Fake .sys file?

[DJ EHKOS]

Hi, I am using Vista Home Premium 64bit and Trend Micro anti virus+ anti spyware.
I was playing 2moons for about three weeks before this happened. Changes that have occured include me being made an admisinstrator and UAC being turned off. I started playing 2moons and after a minute it froze up.Trend Micro alerted me that a program was trying to make unauthorized changes and it didn't help when I allowed or didn't allow said change.It now happens everytime I run 2moons but only that program. I tracked it to my Local\Temp folder and its name fluxuates. Its called yvnta.sys and will move around the first three-four letters each time it tries to change something. I scanned it with TM but it found nothing. its about 10 kb. Is this a legit sys file, if not should i delete it? Let me know if you need more info.
I moved it to the recycle bin and ran the program agian, now there is another file named yvatn.sys. they are now both in the recycle bin. Could it be coming from 2moons?

 

[Dwarf]

Hi EHKOS and welcome to Vista Forums

Is this a legitimate version of 2moons? Google has no information on either variant af the file you mentioned, which is suspicious. It could be that this file is part of the security features of this program, but its behaviour, particularly the dynamic changing of its name is alarming.

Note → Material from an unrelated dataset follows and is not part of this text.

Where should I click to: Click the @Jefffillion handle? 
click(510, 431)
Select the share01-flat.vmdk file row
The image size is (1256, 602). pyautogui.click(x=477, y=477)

You can try to see if scanning with either or both of these online sites reveals anything.
Online File Scanner Sites - Windows 7 Forums

 

[DJ EHKOS]

Yes, I got the program off of the acclaim website, I even un/reinstalled it.
I ran it through both those online scanners and they found nothing.
I ran 2moons again with the file in the recycling bin and another one was created in the same spot local\temp, with a slightly varied name.

 

[Dwarf]

Have you checked their forums to see if anyone else has the same issues?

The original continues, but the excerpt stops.